June 11. Broun praised the encouragement of "physical culture" and specifically mentioned "intercollegiate contests of athletic games," which instilled discipline and "a manly spirit." Of course, this was "subordinate and auxiliary to the mental and moral training" the college provided.
June 12. The board resolved that the president meet and cooperate with the board committee on the experiment station.
June 11. The board adopted a resolution directing the president to rent a building for use as a dormitory. They also appointed a committee to make recommendations regarding the erection of dormitories.
June 8. The president also noted that the farmers' institutes approved by the legislature and conducted by the experiment station had fallen into disuse. He intended to revive them.
June 9. The committee appointed to review the president's annual report recommended approval of his plan for boarding students.
June 13. Broun also recommended approaching the legislature regarding a change in the name of the institution. He believed Alabama Polytechnic Institute would better reflect the scope of its academic offerings.
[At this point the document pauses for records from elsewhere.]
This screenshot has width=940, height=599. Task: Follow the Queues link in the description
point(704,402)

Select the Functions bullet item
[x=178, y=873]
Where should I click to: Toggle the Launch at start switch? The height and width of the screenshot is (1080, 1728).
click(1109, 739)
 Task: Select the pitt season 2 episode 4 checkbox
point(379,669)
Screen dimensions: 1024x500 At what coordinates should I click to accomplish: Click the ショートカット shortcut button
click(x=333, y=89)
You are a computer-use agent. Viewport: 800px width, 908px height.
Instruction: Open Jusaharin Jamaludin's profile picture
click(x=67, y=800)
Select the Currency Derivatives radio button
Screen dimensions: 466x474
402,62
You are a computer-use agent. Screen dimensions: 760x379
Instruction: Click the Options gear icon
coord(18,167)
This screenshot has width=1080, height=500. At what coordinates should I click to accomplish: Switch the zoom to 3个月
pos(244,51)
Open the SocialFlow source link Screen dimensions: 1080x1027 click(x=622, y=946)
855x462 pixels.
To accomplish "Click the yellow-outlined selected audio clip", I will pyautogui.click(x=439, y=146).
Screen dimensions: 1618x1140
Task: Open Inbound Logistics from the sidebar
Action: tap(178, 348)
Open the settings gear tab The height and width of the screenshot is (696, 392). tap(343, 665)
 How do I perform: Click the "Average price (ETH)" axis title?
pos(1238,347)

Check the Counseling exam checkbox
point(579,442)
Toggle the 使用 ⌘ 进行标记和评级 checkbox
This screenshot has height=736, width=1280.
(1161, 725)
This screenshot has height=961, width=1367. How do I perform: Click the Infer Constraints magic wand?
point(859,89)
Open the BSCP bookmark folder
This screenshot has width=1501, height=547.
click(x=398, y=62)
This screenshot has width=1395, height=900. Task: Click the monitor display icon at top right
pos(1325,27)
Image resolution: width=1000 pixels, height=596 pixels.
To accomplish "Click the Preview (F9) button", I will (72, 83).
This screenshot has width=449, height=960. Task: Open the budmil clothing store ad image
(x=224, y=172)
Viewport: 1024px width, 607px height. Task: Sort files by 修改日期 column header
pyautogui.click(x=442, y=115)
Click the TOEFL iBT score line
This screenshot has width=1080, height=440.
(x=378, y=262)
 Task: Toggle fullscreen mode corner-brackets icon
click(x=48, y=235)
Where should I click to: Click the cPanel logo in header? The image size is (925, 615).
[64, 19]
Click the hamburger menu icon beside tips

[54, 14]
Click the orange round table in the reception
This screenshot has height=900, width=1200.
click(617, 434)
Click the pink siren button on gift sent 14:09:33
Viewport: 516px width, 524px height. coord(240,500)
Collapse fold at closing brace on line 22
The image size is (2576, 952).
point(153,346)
June 13. He also reported that the experiment station was now "well organized with an efficient corps of officers."
June 13. Broun reported that intercollegiate athletic contests were in some ways objectionable. Participation in them was "limited to a few experts" and they sometimes resulted in the players' "loss of interest in their academic work." Overall, however, they cultivated "vigor" and provided a valuable means for "securing good discipline."
June 13. The president also recommended making the experiment station veterinarian and entomologist the state veterinarian and state entomologist. As such, they would come under the direction of the Commissioner of Agriculture for a portion of the year.
June 14. The board committee appointed to make recommendations regarding the president's annual report made their report. They supported Broun's position regarding the name change and the full board adopted this position.
June 15. The board resolved that intercollegiate athletic contests be limited to five per year in baseball and five per year in football. Four of the five were to be played on the grounds of the A&M College or some other college.
June 13. Broun also noted that the faculty had recommended a limitation of intercollegiate football games to four per season, three of which should be played on the college grounds. He prefaced this by saying that athletics, while beneficial, should be "controlled by the authorities" and kept "subordinate to study." Later that day, the board approved this recommendation.
June 13. The board also appointed a committee to petition the legislature to change the college name to Alabama Polytechnic Institute.
June 12. Broun complained that many students came to college with inadequate preparation. This made even more important the role of graduate assistants and the president recommended their continuation.
June 12. Cary had conducted farmers' institutes in various parts of the state. Broun predicted that "this practical educational extension of agricultural science" would "excite in Alabama an interest similar" to what it had done in other states.
June 10. Broun anticipated congressional legislation that would support mining engineering at the land-grant colleges. He urged the trustees to prepare themselves for this eventuality.
June 10. Cary continued the farmers' institutes during the past year and Broun urged the board to support them for the coming year.
June 10. The board abolished the board of visitors of the experiment station and established a board committee on the experiment station.